The Governor’s proposal trims $358 million from special education programs and forces local school districts to find – if they can – a way to backfill to meet federally mandated requirements. For many districts that adopted their budgets for this fiscal year long ago, it will be an impossible task.

The cascade of cuts also target Early and Periodic Screening, Diagnosis, and Treatment (EPSDT), a comprehensive and preventative health program for people under 21. Foster care children with mental illnesses who have benefited from EPSDT services will see that program trimmed by $53 million.

Also on the agenda for cuts are 150,000 children who will face new limitations on their CalWorks benefits. Families not meeting program rules for 6 months to a year will see their grants cut by 50 percent. Children whose parents have reached their 60-month limit of CalWorks benefits will also have their assistance reduced. These sanctions unfairly penalize the child for their parent’s actions.

Sacramento needs to re-order its priorities. Short-term solutions won’t solve long-term problems. We have to take a holistic view of state government.

During the past four years, spending for prisons has climbed 74 percent compared with less than 9 percent for human services. About 173,000 people are in prison yet millions of Californians use and depend on our human service programs.

The majority of the inmates were incarcerated on drug- or alcohol-related crimes. Yet, the administration refuses to deal with the state’s growing substance abuse and alcohol problems in a comprehensive way at its earliest stages. In fact, the Governor’s cuts signal a troubling shift in the opposite direction.

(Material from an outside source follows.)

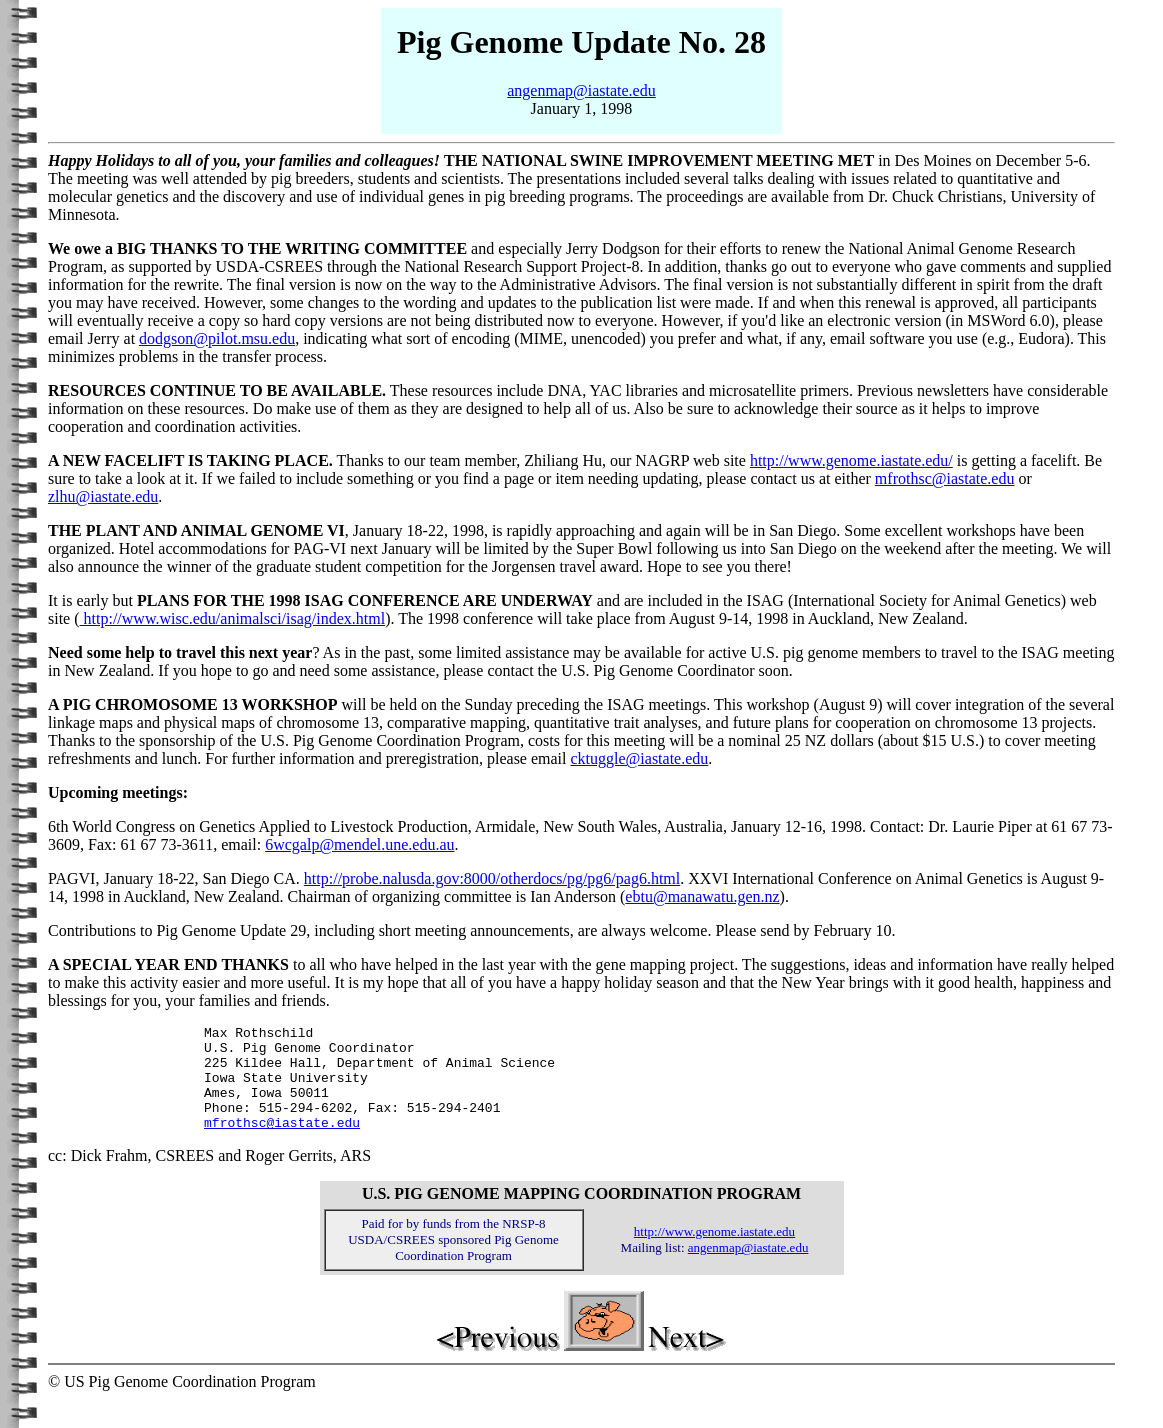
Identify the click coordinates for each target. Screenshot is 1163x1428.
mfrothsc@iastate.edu (945, 478)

His budget would slash $13.3 million in funding for Proposition 36 funding, an initiative passed by 61 percent of the voters six years ago. The proposition, known as the Substance Abuse and Crime Prevention Act, lets non-violent offenders choose substance abuse treatment instead of jail, a chance to get clean and stay clean.

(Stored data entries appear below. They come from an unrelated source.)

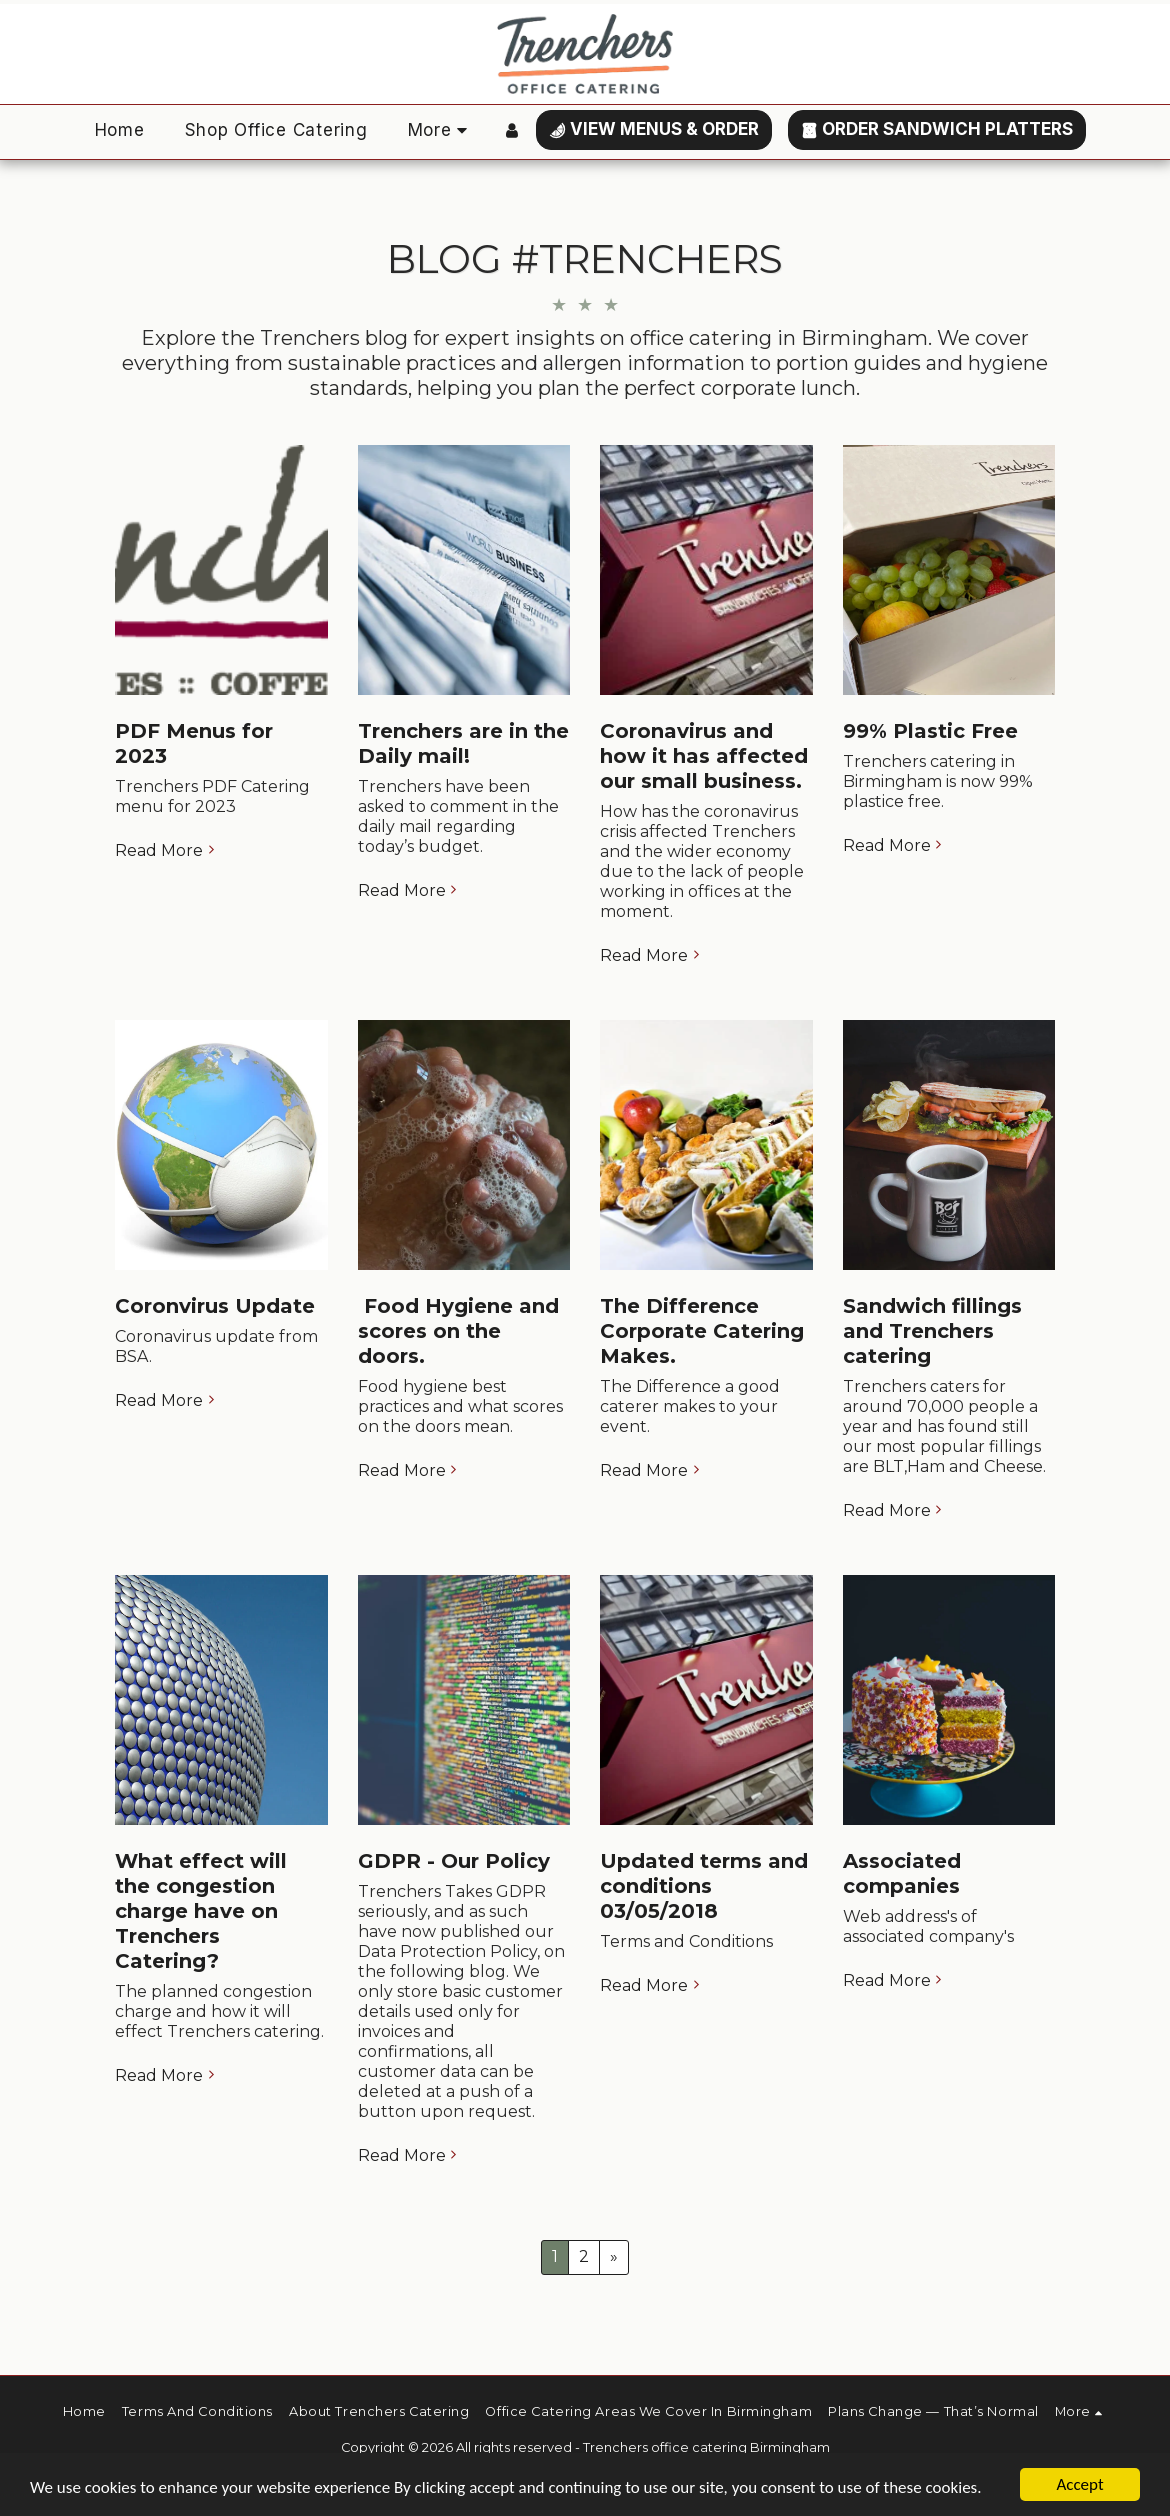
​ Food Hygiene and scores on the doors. (458, 1331)
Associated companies (902, 1873)
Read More (167, 850)
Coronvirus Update (215, 1306)
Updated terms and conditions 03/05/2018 (704, 1886)
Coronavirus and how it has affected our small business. (704, 756)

The across-the-board cuts would whack $3.1 million in funding from drug courts where offenders are directed into supervised treatment programs, enabling defendants to continue working and caring for their children, instead of being put behind bars. These courts are designed to not only rehabilitate lives wrecked by drugs but also to stop the repeat offender, a strategy that saves taxpayers millions in prison and law enforcement costs.

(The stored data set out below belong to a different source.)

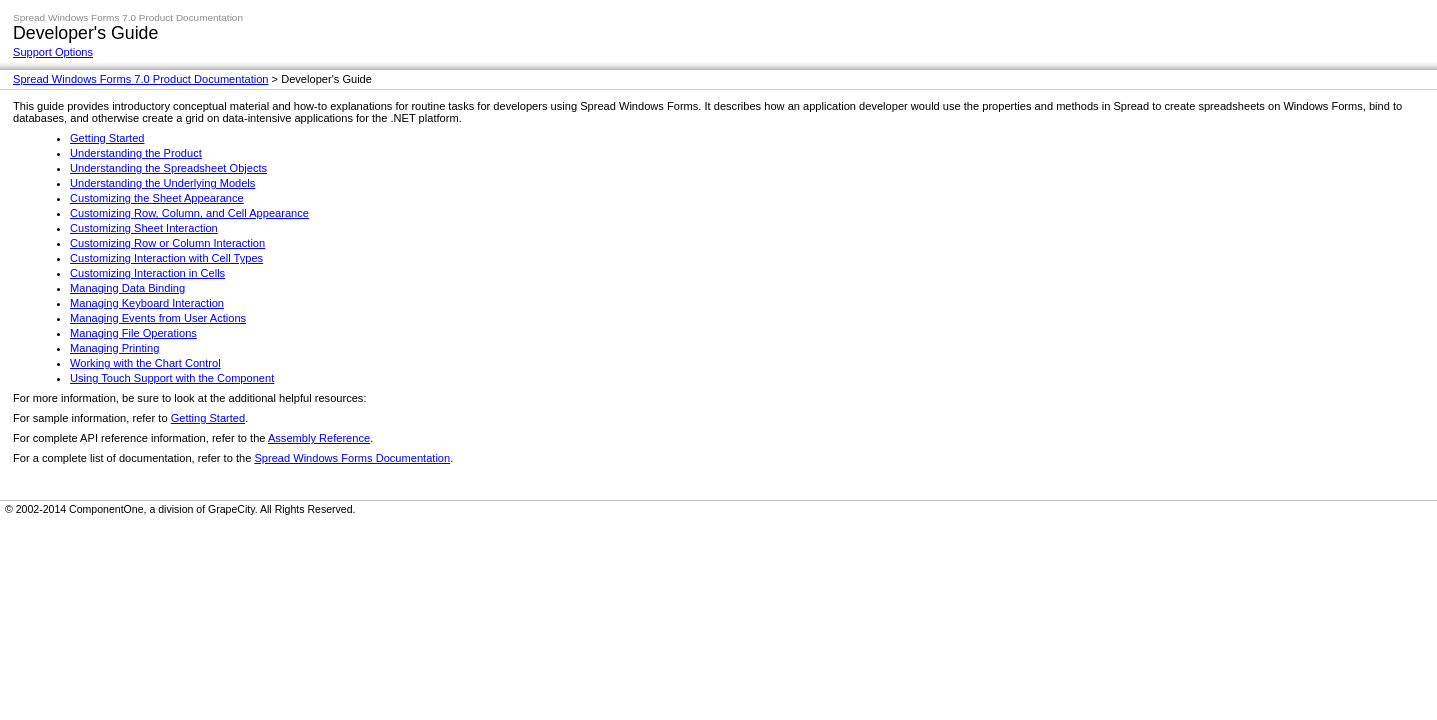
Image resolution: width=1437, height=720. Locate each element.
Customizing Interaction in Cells (147, 273)
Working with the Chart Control (145, 363)
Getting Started (107, 138)
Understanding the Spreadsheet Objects (168, 168)
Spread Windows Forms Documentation (352, 458)
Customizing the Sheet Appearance (157, 198)
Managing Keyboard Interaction (147, 303)
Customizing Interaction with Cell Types (166, 258)
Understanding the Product (136, 153)
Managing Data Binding (127, 288)
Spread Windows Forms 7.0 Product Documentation (141, 79)
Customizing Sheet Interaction (144, 228)
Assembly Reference (319, 438)
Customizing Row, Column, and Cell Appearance (189, 213)
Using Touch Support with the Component (172, 378)
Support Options (53, 52)
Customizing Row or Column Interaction (167, 243)
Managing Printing (114, 348)
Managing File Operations (133, 333)
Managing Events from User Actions (158, 318)
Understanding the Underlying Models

The Governor’s continued failure to deal with the huge numbers of people being incarcerated for drugs in a comprehensive way has contributed to our spending problems.

While the Governor recommends cuts, he pays scant attention to raising revenue, a point cited by the non-partisan Legislative Analyst’s Office. I agree with the LAO. We have to look at ways to legitimately raise revenue, including examining the $17 billion in antiquated tax giveaways to special interests.

Let’s look at a few of these tax dodges:

• The state loses $50 million a year because the rich do not have to pay sales tax when they buy a luxury yacht.

• Every oil-producing state levies an oil severance tax on petroleum companies pumping oil out of their ground except California -- a policy that costs us at least $400 million annually in lost revenue.

• Non-residential property owners escape $4 billion or more in taxes because their properties are not re-assessed as often as residential properties.

If the Governor demands our children, the disabled, and the poor to make sacrifices, then he ought to make the same demand on those who profit from loopholes in the tax system.

We cannot continue to balance the budget on the backs of our poorest and most fragile people. It is wrong; it is reprehensible.

But if the Governor and the Legislature work in unison and attack the root causes of the deficit, we can produce lasting solutions to ensure no other generation of California children will be put at risk again.

Assemblymember Jim Beall, Jr. (D-San Jose) is currently serving his first term in the California State Assembly. He represents the 24th Assembly District, which includes the cities of Campbell, Saratoga, and parts of Santa Clara, San Jose and Los Gatos. He is the Chair of the Assembly Human Services Committee and is dedicated to improving conditions for children, youth, families, and seniors.